[Stored records]
((
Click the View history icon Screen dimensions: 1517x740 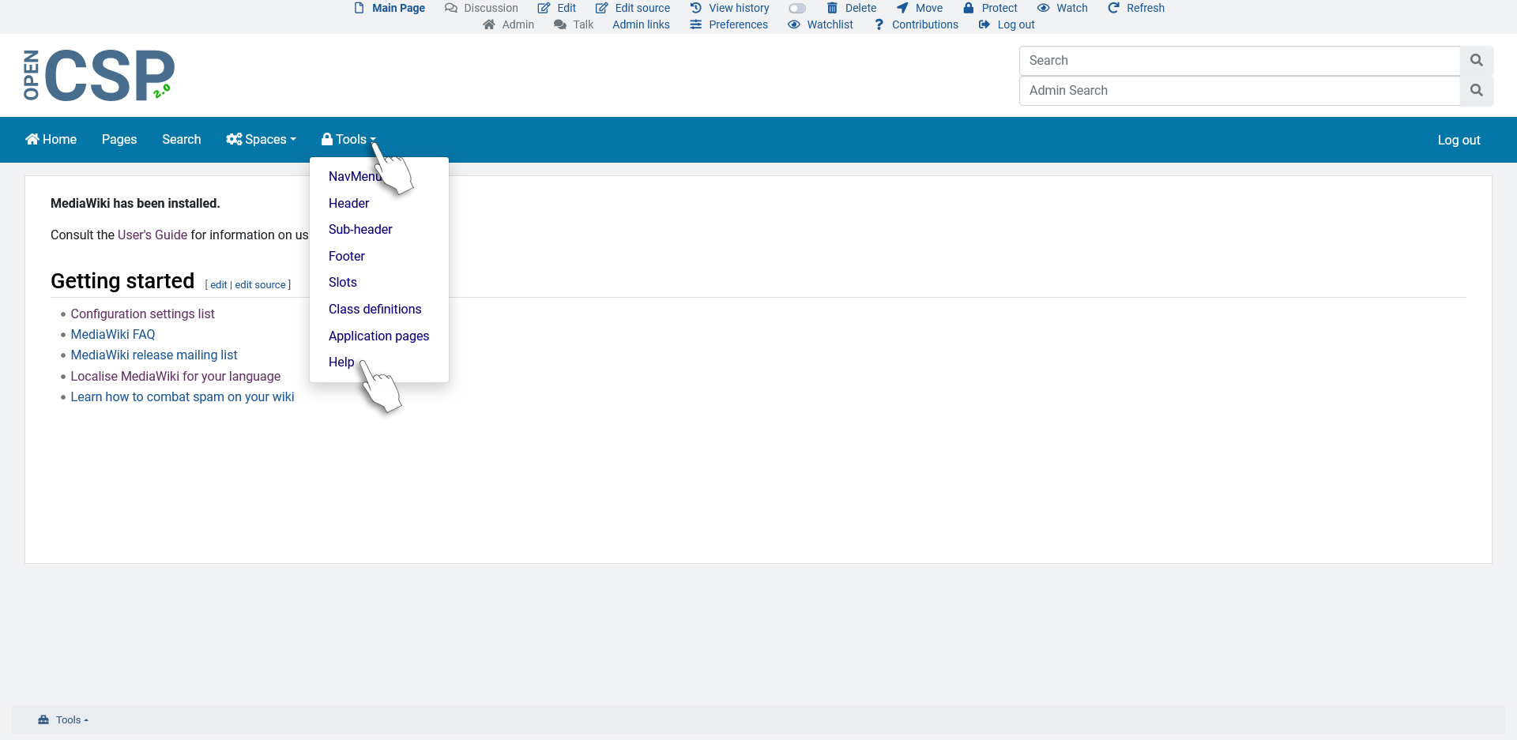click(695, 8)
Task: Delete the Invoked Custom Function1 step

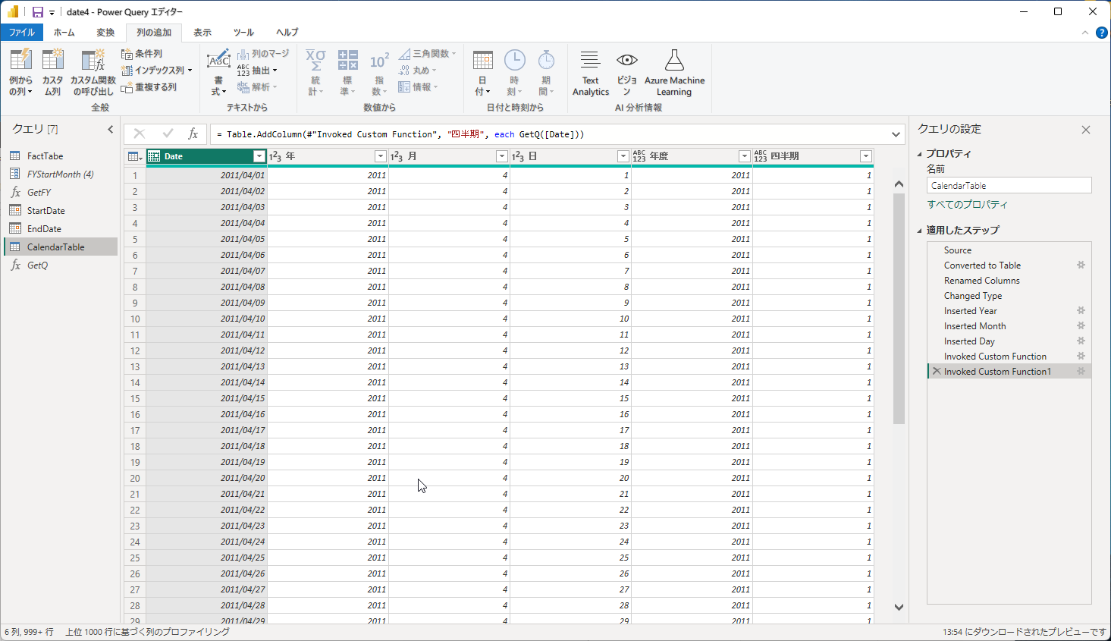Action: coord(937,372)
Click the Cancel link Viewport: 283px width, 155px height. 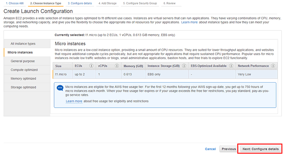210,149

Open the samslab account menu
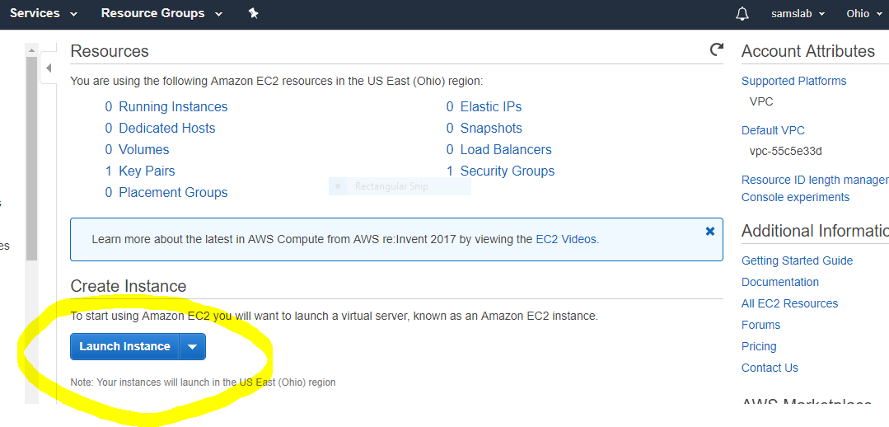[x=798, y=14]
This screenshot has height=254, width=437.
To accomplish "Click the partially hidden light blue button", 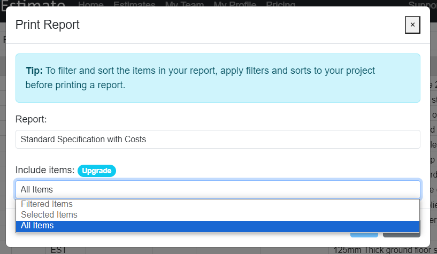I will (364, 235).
))
((
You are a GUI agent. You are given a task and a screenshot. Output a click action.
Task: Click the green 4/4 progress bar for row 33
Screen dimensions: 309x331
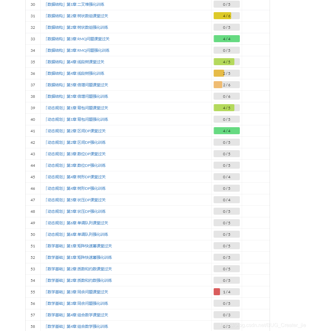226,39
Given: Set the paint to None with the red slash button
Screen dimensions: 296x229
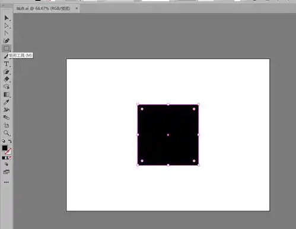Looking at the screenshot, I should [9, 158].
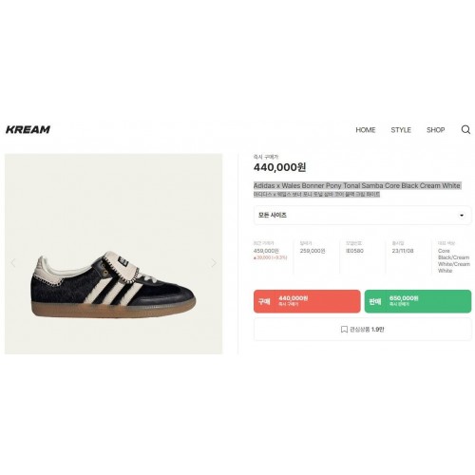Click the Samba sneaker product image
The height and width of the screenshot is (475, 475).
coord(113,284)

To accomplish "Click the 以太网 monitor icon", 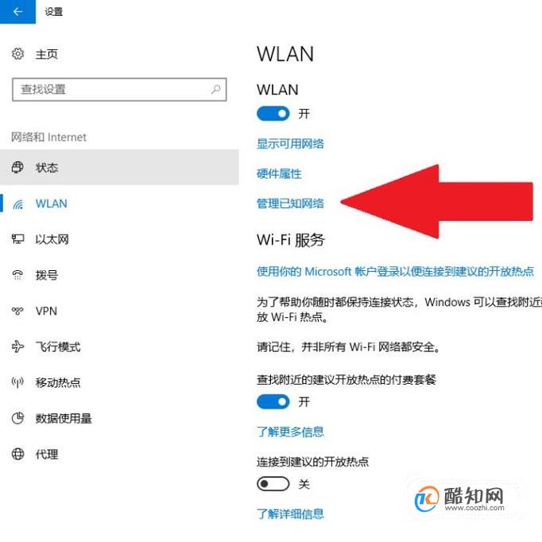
))
Work instruction. Your answer must be the exact lines from the records above, from the one containing "Task: Click the" through the one containing "the 以太网 monitor", both included, with every picture left out.

Solution for this task.
Task: Click the green 4/4 progress bar for row 33
Screen dimensions: 309x331
226,39
Given: Set the paint to None with the red slash button
Screen dimensions: 296x229
Looking at the screenshot, I should [9, 158].
Click the Samba sneaker product image
The height and width of the screenshot is (475, 475).
coord(113,284)

To accomplish "Click the 以太网 monitor icon", 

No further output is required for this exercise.